Applying what we learnt from this experiment to environmental destruction, species ignored by human-beings, who have regarded other species objectively as “others”, are being killed. Human-beings have been the only subject of this planet for a long period of time. Through this period, we have destroyed ecological system entirely. What has been done is act of “ignorance” of “others”. We continue cutting off trees until forests have become deserts, we create genetically modified food and we spread pesticide in order to feed ourselves effectively. When bears came down from the mountains to our streets because we deprived them of their shelters, we killed them in order to protect our daily lives. As long as we continue to ignore the existence of “others”, environmental destruction will continue to accelerate.

 

Works Cited

Latour, Bruno. Agency at the Time of the Anthropocene. New Literary History 45, 1 (Winter 2014): 1-18.

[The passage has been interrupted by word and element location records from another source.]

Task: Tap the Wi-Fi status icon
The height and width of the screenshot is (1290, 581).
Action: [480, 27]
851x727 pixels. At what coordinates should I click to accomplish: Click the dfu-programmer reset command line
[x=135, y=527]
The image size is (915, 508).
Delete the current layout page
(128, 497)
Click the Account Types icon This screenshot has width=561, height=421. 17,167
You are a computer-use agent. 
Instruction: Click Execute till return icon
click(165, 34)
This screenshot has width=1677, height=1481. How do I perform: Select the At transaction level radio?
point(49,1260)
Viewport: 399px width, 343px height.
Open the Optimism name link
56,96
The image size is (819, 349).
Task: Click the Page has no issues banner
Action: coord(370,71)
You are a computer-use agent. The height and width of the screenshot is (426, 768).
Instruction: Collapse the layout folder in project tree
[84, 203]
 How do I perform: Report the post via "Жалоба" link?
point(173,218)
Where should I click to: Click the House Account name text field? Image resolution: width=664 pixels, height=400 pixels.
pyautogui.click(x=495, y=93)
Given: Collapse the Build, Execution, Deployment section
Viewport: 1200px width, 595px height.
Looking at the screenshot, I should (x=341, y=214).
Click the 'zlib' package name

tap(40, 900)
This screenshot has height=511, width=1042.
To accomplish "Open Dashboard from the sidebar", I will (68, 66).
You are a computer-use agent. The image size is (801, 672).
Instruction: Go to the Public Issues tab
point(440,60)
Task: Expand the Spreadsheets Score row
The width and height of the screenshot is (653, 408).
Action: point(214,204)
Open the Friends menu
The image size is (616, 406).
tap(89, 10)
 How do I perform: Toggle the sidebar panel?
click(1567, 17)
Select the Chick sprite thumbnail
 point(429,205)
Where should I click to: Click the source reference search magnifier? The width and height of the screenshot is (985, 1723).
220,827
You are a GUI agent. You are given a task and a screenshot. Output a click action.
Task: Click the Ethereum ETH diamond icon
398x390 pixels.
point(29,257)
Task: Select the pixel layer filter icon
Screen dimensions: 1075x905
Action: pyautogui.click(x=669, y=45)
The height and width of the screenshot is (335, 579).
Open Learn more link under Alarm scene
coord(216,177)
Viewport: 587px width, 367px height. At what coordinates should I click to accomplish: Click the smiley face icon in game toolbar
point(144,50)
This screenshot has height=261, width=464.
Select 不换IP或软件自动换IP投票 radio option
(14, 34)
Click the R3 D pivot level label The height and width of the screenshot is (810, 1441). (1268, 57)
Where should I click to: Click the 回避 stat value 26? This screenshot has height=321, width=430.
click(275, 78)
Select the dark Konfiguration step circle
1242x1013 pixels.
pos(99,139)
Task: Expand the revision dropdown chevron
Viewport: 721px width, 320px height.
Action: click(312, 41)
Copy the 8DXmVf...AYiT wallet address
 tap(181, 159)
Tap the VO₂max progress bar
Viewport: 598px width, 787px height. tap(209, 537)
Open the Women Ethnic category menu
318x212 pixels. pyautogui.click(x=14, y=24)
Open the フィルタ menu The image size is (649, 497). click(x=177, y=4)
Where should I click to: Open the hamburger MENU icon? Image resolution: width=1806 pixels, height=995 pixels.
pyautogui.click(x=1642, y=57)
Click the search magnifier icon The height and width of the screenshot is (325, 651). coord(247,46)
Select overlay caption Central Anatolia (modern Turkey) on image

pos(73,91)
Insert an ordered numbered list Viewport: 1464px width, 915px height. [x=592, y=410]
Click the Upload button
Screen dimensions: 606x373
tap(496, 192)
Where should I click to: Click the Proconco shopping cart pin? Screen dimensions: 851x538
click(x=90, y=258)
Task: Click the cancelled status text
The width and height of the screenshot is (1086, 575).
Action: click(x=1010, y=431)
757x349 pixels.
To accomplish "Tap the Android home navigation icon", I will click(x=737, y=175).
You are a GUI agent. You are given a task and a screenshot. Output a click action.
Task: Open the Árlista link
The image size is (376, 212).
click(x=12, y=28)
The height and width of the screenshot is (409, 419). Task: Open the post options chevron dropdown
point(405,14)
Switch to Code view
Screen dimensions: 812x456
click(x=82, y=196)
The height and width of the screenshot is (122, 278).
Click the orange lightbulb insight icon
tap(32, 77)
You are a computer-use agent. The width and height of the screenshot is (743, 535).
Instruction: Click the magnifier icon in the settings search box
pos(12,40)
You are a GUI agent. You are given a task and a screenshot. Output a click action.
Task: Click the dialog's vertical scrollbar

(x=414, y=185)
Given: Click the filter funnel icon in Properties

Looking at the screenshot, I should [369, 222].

yuko. “Thank you and Ignorance”. Gifted. Cyber Agent, 15 Sep. 2015. Web. 4 Dec. 2015.

Comments

Anne Dalke's picture

paddington--
I'm liking very much the two concrete, culturally local practices that you evoke here as examples of ecological intelligence in action: first the Japanese practice of saying “Itadakimasu” and “Gochisousama,” which has been misunderstood as human-centric ("thanks to people who cooked those food"), rather than as "expresing gratitude to plants and animals, which became food"; and secondly, the extended experiment with "thanking" the rice, conducted by the little boy and his mother.

My question now would be whether you'd like to revise this paper to consider the application of such practices @ Bryn Mawr: how might we practice less “ignorance” of “others” on campus, acknowledging instead our shared "shape-changing destiny"? Might your decision to live off campus next semester an example of such a practice? If so, in what ways?